» DATA:
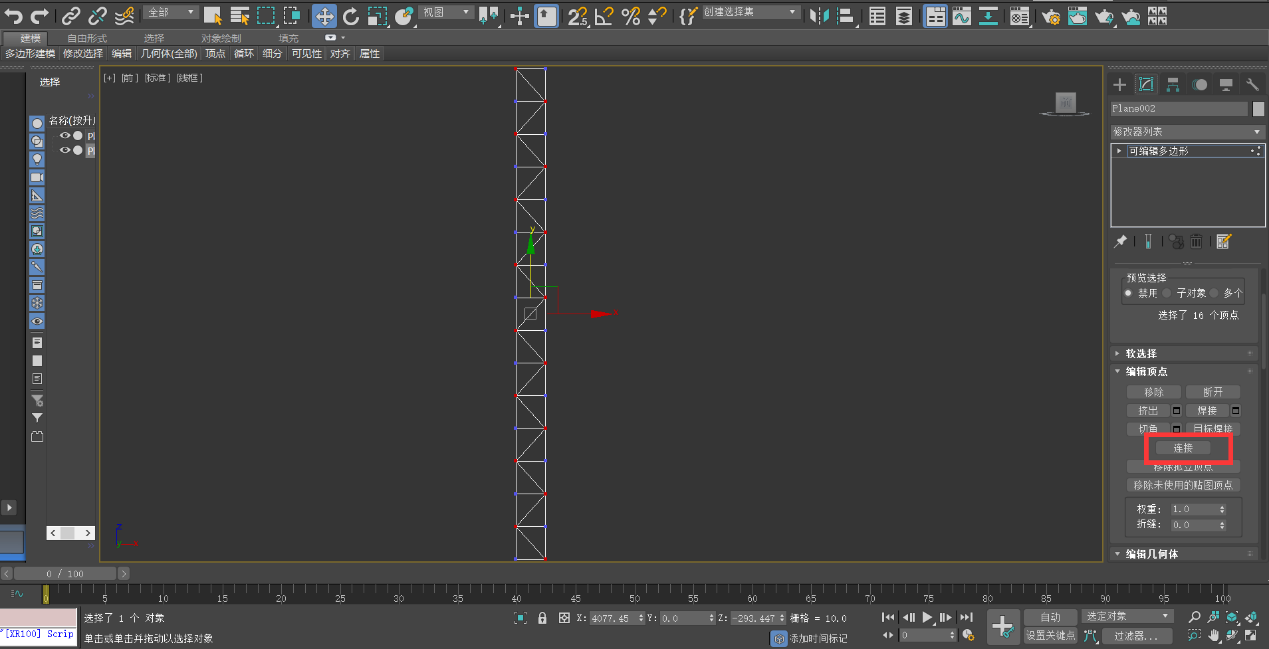Image resolution: width=1269 pixels, height=649 pixels.
Task: Toggle the Angle Snap icon
Action: tap(605, 16)
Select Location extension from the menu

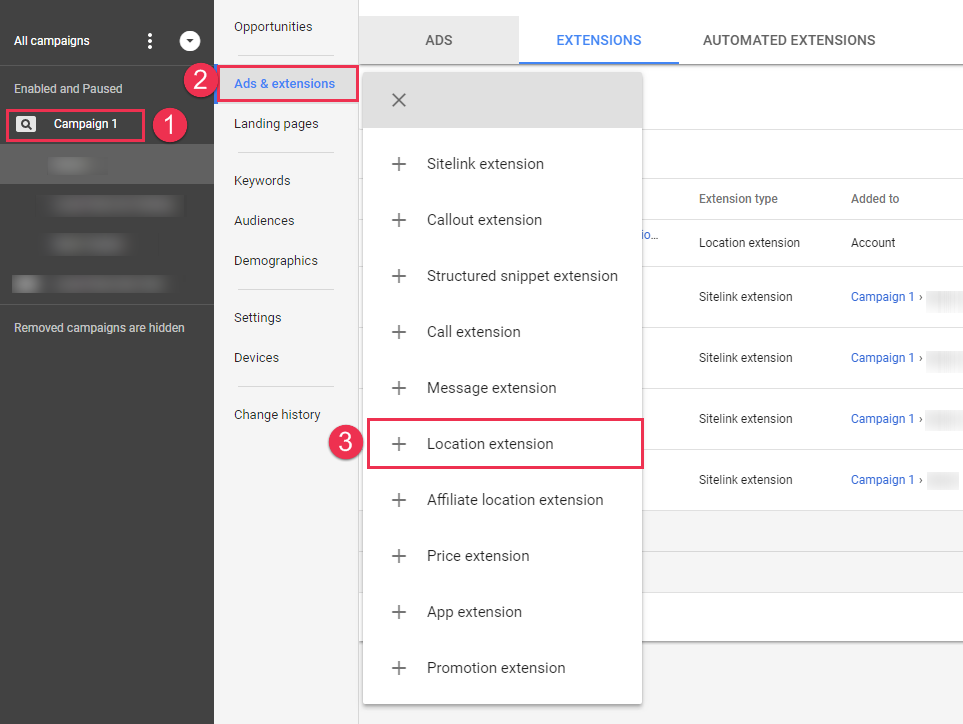pyautogui.click(x=490, y=444)
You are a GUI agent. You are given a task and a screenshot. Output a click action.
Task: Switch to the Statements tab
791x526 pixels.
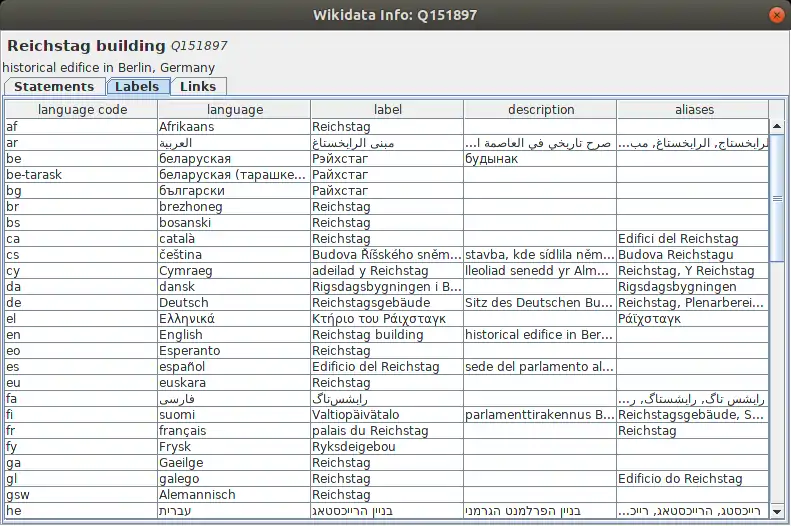point(54,87)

» TRY IT:
Excluding the pictures, retype the line containing "Select Location extension from the menu" and all lines after it down to the end of the data above.

» THE COMPLETED TASK:
Select Location extension from the menu

pyautogui.click(x=490, y=444)
You are a GUI agent. You are given a task and a screenshot. Output a click action.
Task: Switch to the Statements tab
791x526 pixels.
point(54,87)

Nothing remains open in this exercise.